===== Page text

''Current statin therapy is associated with a twofold increased prevalence of hypogonadism," a condition in which men don't produce enough testosterone, study author Giovanni Corona, MD, PHD, a researcher at the University of Florence in Italy, tells WebMD.
Although previous studies have produced mixed findings on the possible link between taking cholesterol-lowering drugs and a drop in testosterone, most involved a limited number of patients, with few studies including more than 50 people, Corona says.
"Our study is the first report showing a negative association between statin therapy and testosterone levels in a large series of patients consulting for sexual dysfunction," he says.
About one of six adults in the U.S. has high cholesterol, according to the CDC. The number of people buying a statin (such as Lipitor or Zocor) rose 88% from 2000 to 2005, from 15.8 million people to 29.7 million, according to the federal Agency for Healthcare Research and Quality.
Statins, Testosterone, and ED: The Study
Corona and colleagues evaluated 3,484 men, average age 51, who visited an outpatient clinic at the University of Florence with complaints of sexual dysfunction between January 2002 and August 2009.

==========
===== Data for analysis

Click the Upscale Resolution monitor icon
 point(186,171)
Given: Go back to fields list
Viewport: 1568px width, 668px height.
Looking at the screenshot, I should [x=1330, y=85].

==========

*Instructions*.
(A) In the statin study text, how many men did Corona and colleagues evaluate?
(B) Continue the text about statins and testosterone from where it stops.
The rows are separate material, not part of the statin study text.

*Answers*.
(A) 3,484 men, with an average age of 51.

(B)
The researchers calculated the men's total testosterone as well as free testosterone, the amount of unbound testosterone in the bloodstream.
When they compared men on statins to those not, the men on statins were twice as likely to have low testosterone, regardless of which of three commonly used thresholds for low testosterone they looked at.
The researchers emphasize they have found a link, not a cause and effect, between statins and lower testosterone. They can't explain the link with certainty.
One possibility, Corona says, is that low testosterone levels and the need for statin treatment share some common causes.
Some researchers also have looked at the possibility that the statins' inhibition of cholesterol synthesis may interfere with the production of testosterone, which depends on a supply of cholesterol. The statins may disrupt the body's feedback mechanism to instruct it to make more testosterone.
Statins, Testosterone, and ED: Other Views
''This is huge," says Irwin Goldstein, MD, director of sexual medicine at Alvarado Hospital in San Diego and editor-in-chief of the Journal of Sexual Medicine.
The study results, he says, demonstrate the need for more study to replicate the finding and figure out the reason for the link.
According to the authors, he says, the best explanation for now is that "statins may disrupt the pituitary feedback to the testicles, telling them to produce testosterone."
For consumers, he says, the message is for men on statins to pay attention to early warning signs of testosterone deficiency. That includes falling asleep after meals when they did not in the past, noticing poorer athletic performance, having a change from an upbeat mood to a grumpy mood, and experiencing a reduced sex drive, Goldstein says.
If a man suspects testosterone deficiency, Goldstein says he should ask his doctor about checking his testosterone levels.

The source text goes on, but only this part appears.